I had to switch to potty pads with the colder weather bc the dogs refused to go out when it got darker and colder. I am thinking that I may need to go back to a bit of crate training to get them to go outside again. Basically, I will put them in their crate to sleep and then first thing in the morning, I take them right from their crate to outside. Sometimes I put a potty pad outside, but they usually need to relieve themselves after the night in their crate. Potty pads get to be expensive!


----------



## lydiatug (Feb 21, 2012)

I took a pad out once to give Georgie the idea and she was going out in no time.

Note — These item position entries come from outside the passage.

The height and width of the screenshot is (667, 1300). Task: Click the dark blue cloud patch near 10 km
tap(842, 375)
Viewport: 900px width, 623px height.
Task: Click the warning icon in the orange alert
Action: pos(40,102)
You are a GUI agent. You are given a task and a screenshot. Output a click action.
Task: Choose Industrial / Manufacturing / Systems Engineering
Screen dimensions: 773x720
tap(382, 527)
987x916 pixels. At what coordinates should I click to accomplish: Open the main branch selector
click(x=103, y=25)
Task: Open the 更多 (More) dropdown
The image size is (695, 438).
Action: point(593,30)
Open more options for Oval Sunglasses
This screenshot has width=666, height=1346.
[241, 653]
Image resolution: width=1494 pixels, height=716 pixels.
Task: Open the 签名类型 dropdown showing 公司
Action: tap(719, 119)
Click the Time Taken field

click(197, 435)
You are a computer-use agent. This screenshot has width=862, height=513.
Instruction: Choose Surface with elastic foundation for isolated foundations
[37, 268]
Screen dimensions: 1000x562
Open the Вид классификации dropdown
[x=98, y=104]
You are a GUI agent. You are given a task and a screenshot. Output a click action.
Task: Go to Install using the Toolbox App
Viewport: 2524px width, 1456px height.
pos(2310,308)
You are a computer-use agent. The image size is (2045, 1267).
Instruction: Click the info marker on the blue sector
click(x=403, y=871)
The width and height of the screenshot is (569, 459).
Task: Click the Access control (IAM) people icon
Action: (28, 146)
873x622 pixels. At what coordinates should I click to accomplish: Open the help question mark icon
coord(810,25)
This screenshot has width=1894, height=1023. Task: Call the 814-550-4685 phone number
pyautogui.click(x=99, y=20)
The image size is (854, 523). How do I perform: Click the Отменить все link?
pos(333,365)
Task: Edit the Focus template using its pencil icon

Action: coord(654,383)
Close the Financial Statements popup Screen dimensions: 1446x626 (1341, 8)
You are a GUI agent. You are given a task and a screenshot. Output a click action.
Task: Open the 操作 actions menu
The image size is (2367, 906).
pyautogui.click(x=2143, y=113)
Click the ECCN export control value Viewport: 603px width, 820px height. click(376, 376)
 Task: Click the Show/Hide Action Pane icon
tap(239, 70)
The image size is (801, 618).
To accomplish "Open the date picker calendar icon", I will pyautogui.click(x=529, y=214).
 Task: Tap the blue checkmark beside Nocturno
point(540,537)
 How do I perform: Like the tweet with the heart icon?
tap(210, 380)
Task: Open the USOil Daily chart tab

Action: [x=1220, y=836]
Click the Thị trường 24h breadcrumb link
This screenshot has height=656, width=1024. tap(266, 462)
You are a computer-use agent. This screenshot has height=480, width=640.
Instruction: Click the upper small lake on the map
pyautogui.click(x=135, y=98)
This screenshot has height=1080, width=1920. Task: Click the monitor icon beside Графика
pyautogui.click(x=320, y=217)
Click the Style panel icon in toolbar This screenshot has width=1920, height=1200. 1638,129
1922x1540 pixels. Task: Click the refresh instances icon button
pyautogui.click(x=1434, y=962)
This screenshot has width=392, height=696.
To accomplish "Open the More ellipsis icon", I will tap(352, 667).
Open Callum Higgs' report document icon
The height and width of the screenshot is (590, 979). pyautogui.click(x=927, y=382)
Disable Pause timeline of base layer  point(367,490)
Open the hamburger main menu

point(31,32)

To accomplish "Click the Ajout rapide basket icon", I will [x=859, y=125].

She prefers outside now, but will still use the pads when necessary. We go to horse events where the dirt is crazy, so I prefer her to use the pads. She's a bit finicky though, and prefers the pad in the xpen outside. lol.


----------



## Liza&Vic&Lucky (Sep 25, 2014)

taking the used pee pad outside, helped. Lucky got all dressed up boots too, and did #1 and #2 ....hopefully a few more times and the pee pad doesn't have to join us anymore


----------



## Pooh's mommy (Aug 31, 2014)

Liza&Vic&Lucky said:


> taking the used pee pad outside, helped. Lucky got all dressed up boots too, and did #1 and #2 ....hopefully a few more times and the pee pad doesn't have to join us anymore


:aktion033:


----------



## Liza&Vic&Lucky (Sep 25, 2014)

just an update....its working out well for us!


----------